The task - Give back, word for word, only the lines from the opening of the records through the one with "You are a GUI". Pictures stay out.
··· Data records
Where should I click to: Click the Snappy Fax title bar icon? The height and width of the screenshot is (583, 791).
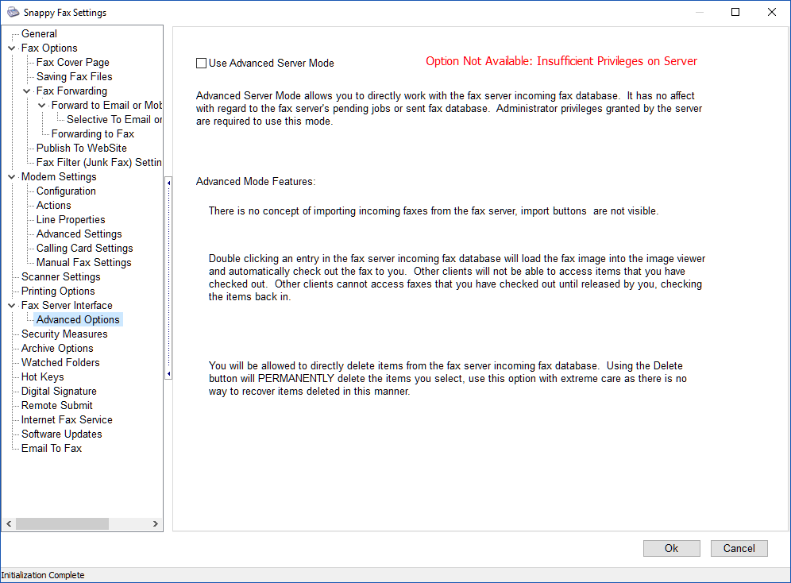10,13
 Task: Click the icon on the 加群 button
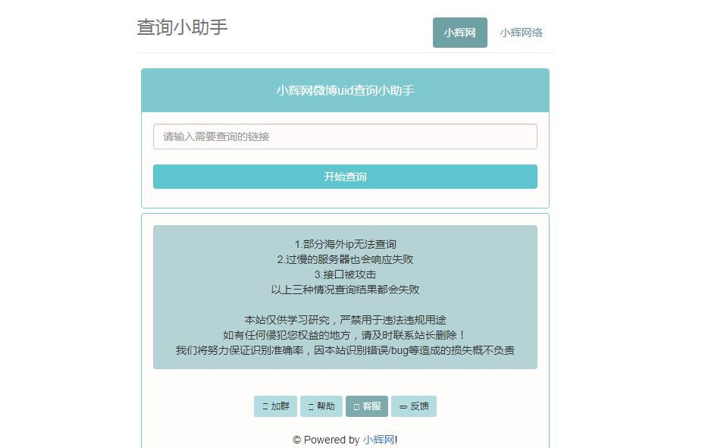pyautogui.click(x=265, y=406)
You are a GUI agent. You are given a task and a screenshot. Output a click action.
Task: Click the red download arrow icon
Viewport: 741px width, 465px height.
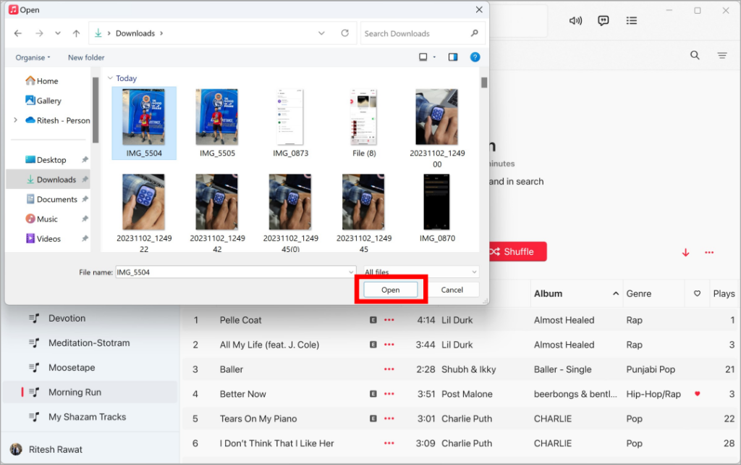(685, 252)
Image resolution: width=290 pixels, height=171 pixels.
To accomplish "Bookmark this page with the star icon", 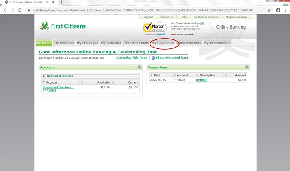I will pos(269,10).
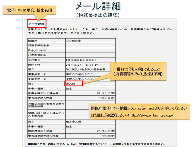Click the orange 電子申告の場合、提出必須 callout
The image size is (196, 147).
29,10
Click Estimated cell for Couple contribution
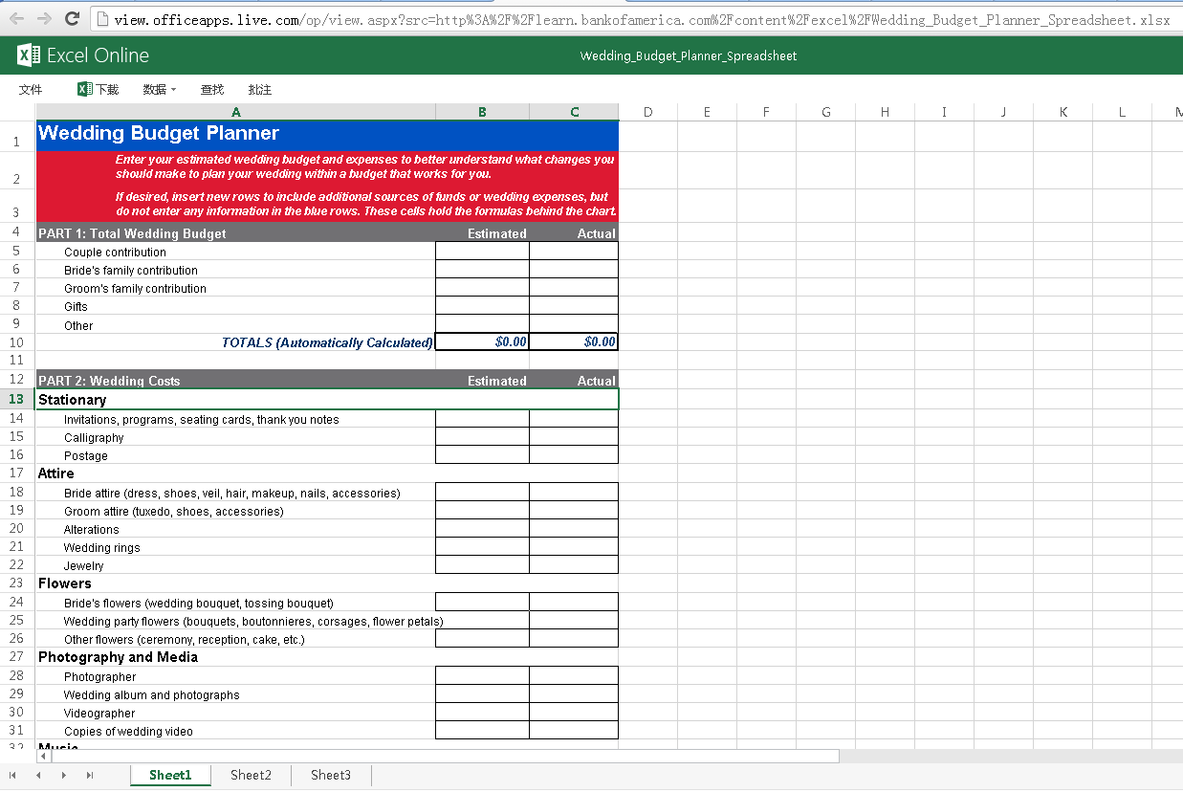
······
Answer box -
Where should I click to: Click the Snappy Fax title bar icon? The height and width of the screenshot is (583, 791).
10,13
 Task: Click the icon on the 加群 button
pyautogui.click(x=265, y=406)
You are a GUI agent. You are given a task and a screenshot. Output a click action.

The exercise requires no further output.